* [Taakdoel]:
Zet alstublieft alle regels van de onderstaande gegevens in een Markdown-tabel met de kolommen "Nr" voor een oplopend rijnummer en "Regel" voor de regel zelf. Lege regels laat u weg.

::: Invoergegevens :::

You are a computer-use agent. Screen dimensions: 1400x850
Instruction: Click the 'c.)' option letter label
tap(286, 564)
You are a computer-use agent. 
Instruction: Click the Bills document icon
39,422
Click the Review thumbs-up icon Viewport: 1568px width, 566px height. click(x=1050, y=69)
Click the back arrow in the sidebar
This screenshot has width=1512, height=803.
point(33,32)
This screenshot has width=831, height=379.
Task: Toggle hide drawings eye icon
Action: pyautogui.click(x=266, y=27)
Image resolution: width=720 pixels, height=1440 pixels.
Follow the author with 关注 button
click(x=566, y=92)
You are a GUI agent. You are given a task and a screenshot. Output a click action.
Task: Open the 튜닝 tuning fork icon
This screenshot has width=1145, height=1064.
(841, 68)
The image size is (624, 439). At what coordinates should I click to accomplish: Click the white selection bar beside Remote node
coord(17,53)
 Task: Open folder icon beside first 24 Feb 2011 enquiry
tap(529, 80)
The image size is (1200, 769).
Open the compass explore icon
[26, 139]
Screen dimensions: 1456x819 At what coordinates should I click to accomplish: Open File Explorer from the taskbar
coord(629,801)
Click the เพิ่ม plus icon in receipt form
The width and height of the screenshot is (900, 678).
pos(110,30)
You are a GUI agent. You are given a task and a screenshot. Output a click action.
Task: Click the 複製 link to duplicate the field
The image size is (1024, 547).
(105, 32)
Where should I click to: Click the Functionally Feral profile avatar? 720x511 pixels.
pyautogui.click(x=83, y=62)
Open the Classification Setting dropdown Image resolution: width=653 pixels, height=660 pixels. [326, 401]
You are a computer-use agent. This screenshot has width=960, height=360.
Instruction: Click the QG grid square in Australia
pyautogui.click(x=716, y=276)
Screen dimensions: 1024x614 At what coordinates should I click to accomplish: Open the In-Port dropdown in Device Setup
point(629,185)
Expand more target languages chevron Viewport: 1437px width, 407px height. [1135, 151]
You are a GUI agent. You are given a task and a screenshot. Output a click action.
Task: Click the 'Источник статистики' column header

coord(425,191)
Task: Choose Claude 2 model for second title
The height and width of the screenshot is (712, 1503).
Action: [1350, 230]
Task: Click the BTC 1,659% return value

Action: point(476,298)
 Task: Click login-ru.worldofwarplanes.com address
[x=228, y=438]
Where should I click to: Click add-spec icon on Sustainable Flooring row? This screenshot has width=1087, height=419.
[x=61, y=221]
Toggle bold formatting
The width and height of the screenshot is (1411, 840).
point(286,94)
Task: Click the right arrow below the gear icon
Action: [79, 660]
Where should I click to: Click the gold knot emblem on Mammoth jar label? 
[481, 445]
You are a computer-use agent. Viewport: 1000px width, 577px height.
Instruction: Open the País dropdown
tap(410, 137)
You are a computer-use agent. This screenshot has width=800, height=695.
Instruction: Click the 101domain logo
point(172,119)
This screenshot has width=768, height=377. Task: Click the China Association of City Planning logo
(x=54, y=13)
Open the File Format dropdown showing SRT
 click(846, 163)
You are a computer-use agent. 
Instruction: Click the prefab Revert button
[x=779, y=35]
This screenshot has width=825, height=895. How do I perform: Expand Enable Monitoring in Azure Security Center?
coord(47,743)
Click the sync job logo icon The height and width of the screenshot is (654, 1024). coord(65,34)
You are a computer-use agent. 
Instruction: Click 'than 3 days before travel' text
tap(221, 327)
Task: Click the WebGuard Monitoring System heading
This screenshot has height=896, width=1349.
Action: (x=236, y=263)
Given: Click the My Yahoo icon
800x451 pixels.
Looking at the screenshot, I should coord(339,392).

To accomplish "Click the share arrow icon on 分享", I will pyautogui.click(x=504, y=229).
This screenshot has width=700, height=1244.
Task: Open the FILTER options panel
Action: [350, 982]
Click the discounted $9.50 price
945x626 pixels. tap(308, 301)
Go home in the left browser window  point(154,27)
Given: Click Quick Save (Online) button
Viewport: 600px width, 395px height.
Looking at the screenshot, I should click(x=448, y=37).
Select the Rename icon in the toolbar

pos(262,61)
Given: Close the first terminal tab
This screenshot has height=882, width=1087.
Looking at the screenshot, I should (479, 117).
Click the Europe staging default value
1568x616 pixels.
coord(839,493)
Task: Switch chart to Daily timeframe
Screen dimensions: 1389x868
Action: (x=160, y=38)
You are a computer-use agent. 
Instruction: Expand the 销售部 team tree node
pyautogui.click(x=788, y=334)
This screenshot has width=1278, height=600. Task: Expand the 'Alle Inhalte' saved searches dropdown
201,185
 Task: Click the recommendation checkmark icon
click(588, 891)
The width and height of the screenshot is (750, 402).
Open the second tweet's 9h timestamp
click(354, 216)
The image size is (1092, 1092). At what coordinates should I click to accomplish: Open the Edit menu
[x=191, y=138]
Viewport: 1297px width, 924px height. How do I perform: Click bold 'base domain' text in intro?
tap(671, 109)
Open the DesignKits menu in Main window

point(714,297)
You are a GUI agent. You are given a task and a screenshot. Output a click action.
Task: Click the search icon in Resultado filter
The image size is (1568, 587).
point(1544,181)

:::

* [Juiste uitvoer]:
| Nr | Regel |
|---|---|
| 1 | You are a computer-use agent. Screen dimensions: 1400x850 |
| 2 | Instruction: Click the 'c.)' option letter label |
| 3 | tap(286, 564) |
| 4 | You are a computer-use agent.  |
| 5 | Instruction: Click the Bills document icon |
| 6 | 39,422 |
| 7 | Click the Review thumbs-up icon Viewport: 1568px width, 566px height. click(x=1050, y=69) |
| 8 | Click the back arrow in the sidebar |
| 9 | This screenshot has width=1512, height=803. |
| 10 | point(33,32) |
| 11 | This screenshot has width=831, height=379. |
| 12 | Task: Toggle hide drawings eye icon |
| 13 | Action: pyautogui.click(x=266, y=27) |
| 14 | Image resolution: width=720 pixels, height=1440 pixels. |
| 15 | Follow the author with 关注 button |
| 16 | click(x=566, y=92) |
| 17 | You are a GUI agent. You are given a task and a screenshot. Output a click action. |
| 18 | Task: Open the 튜닝 tuning fork icon |
| 19 | This screenshot has width=1145, height=1064. |
| 20 | (841, 68) |
| 21 | The image size is (624, 439). At what coordinates should I click to accomplish: Click the white selection bar beside Remote node |
| 22 | coord(17,53) |
| 23 |  Task: Open folder icon beside first 24 Feb 2011 enquiry |
| 24 | tap(529, 80) |
| 25 | The image size is (1200, 769). |
| 26 | Open the compass explore icon |
| 27 | [26, 139] |
| 28 | Screen dimensions: 1456x819 At what coordinates should I click to accomplish: Open File Explorer from the taskbar |
| 29 | coord(629,801) |
| 30 | Click the เพิ่ม plus icon in receipt form |
| 31 | The width and height of the screenshot is (900, 678). |
| 32 | pos(110,30) |
| 33 | You are a GUI agent. You are given a task and a screenshot. Output a click action. |
| 34 | Task: Click the 複製 link to duplicate the field |
| 35 | The image size is (1024, 547). |
| 36 | (105, 32) |
| 37 | Where should I click to: Click the Functionally Feral profile avatar? 720x511 pixels. |
| 38 | pyautogui.click(x=83, y=62) |
| 39 | Open the Classification Setting dropdown Image resolution: width=653 pixels, height=660 pixels. [326, 401] |
| 40 | You are a computer-use agent. This screenshot has width=960, height=360. |
| 41 | Instruction: Click the QG grid square in Australia |
| 42 | pyautogui.click(x=716, y=276) |
| 43 | Screen dimensions: 1024x614 At what coordinates should I click to accomplish: Open the In-Port dropdown in Device Setup |
| 44 | point(629,185) |
| 45 | Expand more target languages chevron Viewport: 1437px width, 407px height. [1135, 151] |
| 46 | You are a GUI agent. You are given a task and a screenshot. Output a click action. |
| 47 | Task: Click the 'Источник статистики' column header |
| 48 | coord(425,191) |
| 49 | Task: Choose Claude 2 model for second title |
| 50 | The height and width of the screenshot is (712, 1503). |
| 51 | Action: [1350, 230] |
| 52 | Task: Click the BTC 1,659% return value |
| 53 | Action: point(476,298) |
| 54 |  Task: Click login-ru.worldofwarplanes.com address |
| 55 | [x=228, y=438] |
| 56 | Where should I click to: Click add-spec icon on Sustainable Flooring row? This screenshot has width=1087, height=419. |
| 57 | [x=61, y=221] |
| 58 | Toggle bold formatting |
| 59 | The width and height of the screenshot is (1411, 840). |
| 60 | point(286,94) |
| 61 | Task: Click the right arrow below the gear icon |
| 62 | Action: [79, 660] |
| 63 | Where should I click to: Click the gold knot emblem on Mammoth jar label?  |
| 64 | [481, 445] |
| 65 | You are a computer-use agent. Viewport: 1000px width, 577px height. |
| 66 | Instruction: Open the País dropdown |
| 67 | tap(410, 137) |
| 68 | You are a computer-use agent. This screenshot has width=800, height=695. |
| 69 | Instruction: Click the 101domain logo |
| 70 | point(172,119) |
| 71 | This screenshot has width=768, height=377. Task: Click the China Association of City Planning logo |
| 72 | (x=54, y=13) |
| 73 | Open the File Format dropdown showing SRT |
| 74 |  click(846, 163) |
| 75 | You are a computer-use agent.  |
| 76 | Instruction: Click the prefab Revert button |
| 77 | [x=779, y=35] |
| 78 | This screenshot has width=825, height=895. How do I perform: Expand Enable Monitoring in Azure Security Center? |
| 79 | coord(47,743) |
| 80 | Click the sync job logo icon The height and width of the screenshot is (654, 1024). coord(65,34) |
| 81 | You are a computer-use agent.  |
| 82 | Instruction: Click 'than 3 days before travel' text |
| 83 | tap(221, 327) |
| 84 | Task: Click the WebGuard Monitoring System heading |
| 85 | This screenshot has height=896, width=1349. |
| 86 | Action: (x=236, y=263) |
| 87 | Given: Click the My Yahoo icon |
| 88 | 800x451 pixels. |
| 89 | Looking at the screenshot, I should coord(339,392). |
| 90 | To accomplish "Click the share arrow icon on 分享", I will pyautogui.click(x=504, y=229). |
| 91 | This screenshot has width=700, height=1244. |
| 92 | Task: Open the FILTER options panel |
| 93 | Action: [350, 982] |
| 94 | Click the discounted $9.50 price |
| 95 | 945x626 pixels. tap(308, 301) |
| 96 | Go home in the left browser window  point(154,27) |
| 97 | Given: Click Quick Save (Online) button |
| 98 | Viewport: 600px width, 395px height. |
| 99 | Looking at the screenshot, I should click(x=448, y=37). |
| 100 | Select the Rename icon in the toolbar |
| 101 | pos(262,61) |
| 102 | Given: Close the first terminal tab |
| 103 | This screenshot has height=882, width=1087. |
| 104 | Looking at the screenshot, I should (479, 117). |
| 105 | Click the Europe staging default value |
| 106 | 1568x616 pixels. |
| 107 | coord(839,493) |
| 108 | Task: Switch chart to Daily timeframe |
| 109 | Screen dimensions: 1389x868 |
| 110 | Action: (x=160, y=38) |
| 111 | You are a computer-use agent.  |
| 112 | Instruction: Expand the 销售部 team tree node |
| 113 | pyautogui.click(x=788, y=334) |
| 114 | This screenshot has width=1278, height=600. Task: Expand the 'Alle Inhalte' saved searches dropdown |
| 115 | 201,185 |
| 116 |  Task: Click the recommendation checkmark icon |
| 117 | click(588, 891) |
| 118 | The width and height of the screenshot is (750, 402). |
| 119 | Open the second tweet's 9h timestamp |
| 120 | click(354, 216) |
| 121 | The image size is (1092, 1092). At what coordinates should I click to accomplish: Open the Edit menu |
| 122 | [x=191, y=138] |
| 123 | Viewport: 1297px width, 924px height. How do I perform: Click bold 'base domain' text in intro? |
| 124 | tap(671, 109) |
| 125 | Open the DesignKits menu in Main window |
| 126 | point(714,297) |
| 127 | You are a GUI agent. You are given a task and a screenshot. Output a click action. |
| 128 | Task: Click the search icon in Resultado filter |
| 129 | The image size is (1568, 587). |
| 130 | point(1544,181) |